Reading passage:
# Things to tell your grandchildren.



## Pinkamena (Dec 1, 2013)

I was born before Google.


----------



## Kung Fu Ferret (Dec 10, 2013)

I remember when Disney was actually GOOD. None of this garbage. Oh... How I miss "The Lion King"...


----------



## eevee_em (Dec 11, 2013)

My first game system was a GBA. It didn't have a touch screen, and could only display sprites (no polygons). It took AA batteries, and you couldn't play it in the dark because it had no backlight.

Also when I was a kid not it was fairly common for people to not have a cell phone, and I was in highschool when the very first iphone was released.


----------



## Kung Fu Ferret (Dec 11, 2013)

When I was your age, we rented movies from a STORE!


----------



## sv_01 (Dec 11, 2013)

I had a phone with a keyboard.


----------



## kyeugh (Dec 12, 2013)

Back in my day, there were only two channels on the radio: on, and off.


----------



## Dar (Dec 16, 2013)

When I was a boy... *snore*


----------



## Eloi (Dec 16, 2013)

_My _mom and dad are older than* Kwanzaa*.


----------



## Kung Fu Ferret (Dec 16, 2013)

I remember when Pokemon came out. It still peeves me when people mispronounce it.


----------

Your task:
Please name eevee_em's first game system, according to the forum thread. The lines that come after this have nothing to do with the forum thread above.

Provided records:
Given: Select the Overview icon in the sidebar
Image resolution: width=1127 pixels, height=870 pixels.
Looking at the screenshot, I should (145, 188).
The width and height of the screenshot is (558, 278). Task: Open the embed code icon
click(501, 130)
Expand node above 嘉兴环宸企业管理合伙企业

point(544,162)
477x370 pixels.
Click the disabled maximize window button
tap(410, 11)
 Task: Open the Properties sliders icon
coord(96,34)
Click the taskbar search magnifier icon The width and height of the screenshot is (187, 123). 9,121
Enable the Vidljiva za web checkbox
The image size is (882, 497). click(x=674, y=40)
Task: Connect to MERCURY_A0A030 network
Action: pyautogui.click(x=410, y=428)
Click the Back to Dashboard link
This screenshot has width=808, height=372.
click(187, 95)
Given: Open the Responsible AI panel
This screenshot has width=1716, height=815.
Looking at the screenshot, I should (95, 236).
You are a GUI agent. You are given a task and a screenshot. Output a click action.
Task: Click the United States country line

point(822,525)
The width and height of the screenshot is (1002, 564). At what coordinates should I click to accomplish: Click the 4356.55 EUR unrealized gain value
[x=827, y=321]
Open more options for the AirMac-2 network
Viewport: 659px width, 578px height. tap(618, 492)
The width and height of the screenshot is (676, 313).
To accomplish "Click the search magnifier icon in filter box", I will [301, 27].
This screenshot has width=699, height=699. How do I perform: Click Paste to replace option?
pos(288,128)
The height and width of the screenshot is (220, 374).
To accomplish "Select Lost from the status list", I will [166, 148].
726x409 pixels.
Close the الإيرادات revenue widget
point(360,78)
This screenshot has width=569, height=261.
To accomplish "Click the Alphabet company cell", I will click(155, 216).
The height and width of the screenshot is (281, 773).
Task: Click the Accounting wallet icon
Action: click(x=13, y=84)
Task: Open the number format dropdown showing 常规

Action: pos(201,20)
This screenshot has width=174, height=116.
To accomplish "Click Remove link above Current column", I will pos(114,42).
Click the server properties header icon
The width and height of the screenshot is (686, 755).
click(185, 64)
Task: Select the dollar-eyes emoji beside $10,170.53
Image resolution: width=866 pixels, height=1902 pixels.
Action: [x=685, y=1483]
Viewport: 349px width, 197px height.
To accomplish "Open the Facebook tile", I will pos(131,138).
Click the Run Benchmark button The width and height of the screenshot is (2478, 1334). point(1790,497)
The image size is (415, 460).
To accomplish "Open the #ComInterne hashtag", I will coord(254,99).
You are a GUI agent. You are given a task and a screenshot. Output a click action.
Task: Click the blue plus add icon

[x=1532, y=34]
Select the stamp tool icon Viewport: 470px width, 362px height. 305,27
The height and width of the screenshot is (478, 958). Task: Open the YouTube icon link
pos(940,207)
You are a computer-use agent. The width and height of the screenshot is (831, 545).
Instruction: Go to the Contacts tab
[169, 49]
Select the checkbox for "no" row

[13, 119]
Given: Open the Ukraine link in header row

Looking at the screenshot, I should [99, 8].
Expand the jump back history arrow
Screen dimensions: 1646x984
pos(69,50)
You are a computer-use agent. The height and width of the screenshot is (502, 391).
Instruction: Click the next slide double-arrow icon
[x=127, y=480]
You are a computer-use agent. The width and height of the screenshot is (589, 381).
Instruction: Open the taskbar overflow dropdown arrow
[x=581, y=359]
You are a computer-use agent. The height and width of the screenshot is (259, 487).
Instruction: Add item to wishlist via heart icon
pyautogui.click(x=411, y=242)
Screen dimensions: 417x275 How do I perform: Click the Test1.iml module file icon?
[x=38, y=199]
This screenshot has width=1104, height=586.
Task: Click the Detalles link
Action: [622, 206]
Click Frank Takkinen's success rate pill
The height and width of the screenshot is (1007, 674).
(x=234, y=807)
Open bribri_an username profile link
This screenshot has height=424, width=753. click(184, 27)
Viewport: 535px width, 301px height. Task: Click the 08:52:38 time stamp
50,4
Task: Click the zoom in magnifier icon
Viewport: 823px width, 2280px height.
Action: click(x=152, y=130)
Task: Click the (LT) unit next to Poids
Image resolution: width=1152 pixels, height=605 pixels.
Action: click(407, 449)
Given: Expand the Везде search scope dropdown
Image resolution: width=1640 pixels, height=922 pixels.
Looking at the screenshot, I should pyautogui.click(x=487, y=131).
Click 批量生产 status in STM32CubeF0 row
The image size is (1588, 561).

Completed exercise:
A GBA.